Nogueira was born in Goiânia in central Brazil and was the eldest of five children. She studied Journalism and Communications in Brazil, and studied photography in the US before traveling to London in 1975. Planning to stay for just two weeks to visit her brother, she ended up staying for the rest of her life. In London, she studied painting at the Chelsea College of Arts from 1976 to 1979, then at the Central School of Art and Design from 1979 to 1980.

== Work ==
Nogueira's first solo exhibition was at the Carlile Gallery in London in 1988 and other shows soon followed at the Serpentine Gallery and the Chisenhale Gallery in London; the Ikon Gallery in Birmingham and at the Camden Arts Centre, London. A retrospective exhibition was staged at the Museu Serralves gallery in Porto in 2007. A focused presentation of her work was featured in the 33rd Bienal de São Paulo - Affective Affinities exhibition in Brazil in 2018. Her work is in the collection of the Tate, The Arts Council England, Leeds City Art Gallery, The Henry Moore Sculpture Trust, Museu Serralves and other international collections.

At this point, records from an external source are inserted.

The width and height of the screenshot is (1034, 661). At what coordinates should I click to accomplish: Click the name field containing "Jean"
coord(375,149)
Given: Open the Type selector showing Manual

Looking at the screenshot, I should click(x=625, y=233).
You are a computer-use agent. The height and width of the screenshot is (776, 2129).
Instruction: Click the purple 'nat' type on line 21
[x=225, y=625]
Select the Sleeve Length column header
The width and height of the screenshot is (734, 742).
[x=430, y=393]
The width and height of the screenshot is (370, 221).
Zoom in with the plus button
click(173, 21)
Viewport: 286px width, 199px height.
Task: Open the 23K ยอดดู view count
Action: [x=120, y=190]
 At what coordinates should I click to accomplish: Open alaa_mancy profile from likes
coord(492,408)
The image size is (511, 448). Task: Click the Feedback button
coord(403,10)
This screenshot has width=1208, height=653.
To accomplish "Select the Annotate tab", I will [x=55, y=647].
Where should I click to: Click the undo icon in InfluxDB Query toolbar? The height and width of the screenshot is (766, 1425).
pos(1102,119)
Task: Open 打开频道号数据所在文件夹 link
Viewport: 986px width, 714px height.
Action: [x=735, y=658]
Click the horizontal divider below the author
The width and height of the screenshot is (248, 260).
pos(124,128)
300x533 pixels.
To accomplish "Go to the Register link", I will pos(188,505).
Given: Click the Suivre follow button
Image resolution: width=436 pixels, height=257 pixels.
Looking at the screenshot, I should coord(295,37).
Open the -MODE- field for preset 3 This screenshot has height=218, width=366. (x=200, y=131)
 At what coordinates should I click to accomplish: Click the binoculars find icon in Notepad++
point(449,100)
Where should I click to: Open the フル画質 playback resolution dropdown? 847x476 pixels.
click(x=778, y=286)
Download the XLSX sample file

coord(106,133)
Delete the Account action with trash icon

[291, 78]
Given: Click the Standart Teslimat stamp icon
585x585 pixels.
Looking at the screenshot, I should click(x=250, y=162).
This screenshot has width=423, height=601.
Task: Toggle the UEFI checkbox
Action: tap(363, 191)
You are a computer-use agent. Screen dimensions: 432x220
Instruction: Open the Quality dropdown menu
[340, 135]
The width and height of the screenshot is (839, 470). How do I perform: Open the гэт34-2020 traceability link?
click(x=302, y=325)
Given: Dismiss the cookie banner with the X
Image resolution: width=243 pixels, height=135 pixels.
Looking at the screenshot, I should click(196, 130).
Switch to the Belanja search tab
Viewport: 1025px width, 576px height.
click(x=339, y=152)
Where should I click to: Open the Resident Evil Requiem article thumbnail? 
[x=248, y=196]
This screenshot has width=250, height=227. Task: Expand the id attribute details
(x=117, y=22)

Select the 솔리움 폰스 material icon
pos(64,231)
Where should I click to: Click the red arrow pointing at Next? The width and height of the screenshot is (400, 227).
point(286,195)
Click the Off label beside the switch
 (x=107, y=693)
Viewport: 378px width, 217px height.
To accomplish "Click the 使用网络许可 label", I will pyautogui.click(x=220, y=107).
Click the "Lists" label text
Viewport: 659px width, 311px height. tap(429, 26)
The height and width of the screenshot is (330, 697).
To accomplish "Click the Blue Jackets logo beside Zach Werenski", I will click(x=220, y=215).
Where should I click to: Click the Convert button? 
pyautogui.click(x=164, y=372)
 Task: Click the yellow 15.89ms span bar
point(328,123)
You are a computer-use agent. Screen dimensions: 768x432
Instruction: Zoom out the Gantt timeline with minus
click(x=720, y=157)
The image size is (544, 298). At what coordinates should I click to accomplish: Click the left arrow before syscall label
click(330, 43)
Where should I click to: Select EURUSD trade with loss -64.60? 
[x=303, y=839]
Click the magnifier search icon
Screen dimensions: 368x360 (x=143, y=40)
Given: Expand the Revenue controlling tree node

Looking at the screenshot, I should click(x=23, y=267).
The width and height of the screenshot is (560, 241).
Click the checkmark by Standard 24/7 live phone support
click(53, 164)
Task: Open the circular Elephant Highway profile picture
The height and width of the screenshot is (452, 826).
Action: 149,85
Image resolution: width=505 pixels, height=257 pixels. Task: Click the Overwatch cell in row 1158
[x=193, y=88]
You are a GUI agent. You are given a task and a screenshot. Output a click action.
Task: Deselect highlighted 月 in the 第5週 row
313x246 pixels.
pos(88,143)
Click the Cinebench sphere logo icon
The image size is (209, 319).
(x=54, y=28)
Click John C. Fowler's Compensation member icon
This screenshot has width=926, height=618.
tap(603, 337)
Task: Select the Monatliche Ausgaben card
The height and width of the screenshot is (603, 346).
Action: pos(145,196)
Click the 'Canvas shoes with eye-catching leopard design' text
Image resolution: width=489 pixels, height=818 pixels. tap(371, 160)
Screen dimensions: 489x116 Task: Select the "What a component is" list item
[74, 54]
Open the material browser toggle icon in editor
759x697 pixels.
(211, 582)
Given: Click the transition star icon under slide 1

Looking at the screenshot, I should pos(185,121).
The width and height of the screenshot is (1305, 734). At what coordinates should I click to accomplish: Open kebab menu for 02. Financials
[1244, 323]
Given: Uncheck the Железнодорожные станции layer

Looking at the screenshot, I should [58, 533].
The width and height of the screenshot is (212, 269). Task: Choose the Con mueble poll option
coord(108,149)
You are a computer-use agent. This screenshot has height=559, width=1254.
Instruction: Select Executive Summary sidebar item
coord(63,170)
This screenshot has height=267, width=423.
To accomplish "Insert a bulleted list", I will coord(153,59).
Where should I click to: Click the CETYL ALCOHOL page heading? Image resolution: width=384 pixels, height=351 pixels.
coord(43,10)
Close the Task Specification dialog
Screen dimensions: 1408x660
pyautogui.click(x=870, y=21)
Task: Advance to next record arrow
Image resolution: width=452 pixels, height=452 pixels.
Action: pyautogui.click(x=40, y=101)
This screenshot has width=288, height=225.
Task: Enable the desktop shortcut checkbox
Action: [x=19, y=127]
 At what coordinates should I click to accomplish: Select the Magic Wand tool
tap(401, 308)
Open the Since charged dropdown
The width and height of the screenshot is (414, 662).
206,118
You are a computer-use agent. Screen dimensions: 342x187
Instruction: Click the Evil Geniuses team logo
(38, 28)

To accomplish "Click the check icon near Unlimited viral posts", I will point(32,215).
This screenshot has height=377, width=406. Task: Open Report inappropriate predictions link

Nogueira was awarded a residency at the Fondation Cartier in Paris in 1993 and a Paul Hamlyn Award for Visual Artists in 1996."My way of thinking is very much from Brazil: My way of picking up objects comes from there too. It is something connected with childhood and also with the Brazilian psyche. Our way of thinking is not as linear as it is in Europe ... In art you obviously have a background in art history. We don't have that in Brazil at all. I think the way we developed our visual sense is different from the European model. I didn't have that. We just do everything in a very empirical way, even art." She died of cancer aged 48 and is buried in Highgate Cemetery in north London.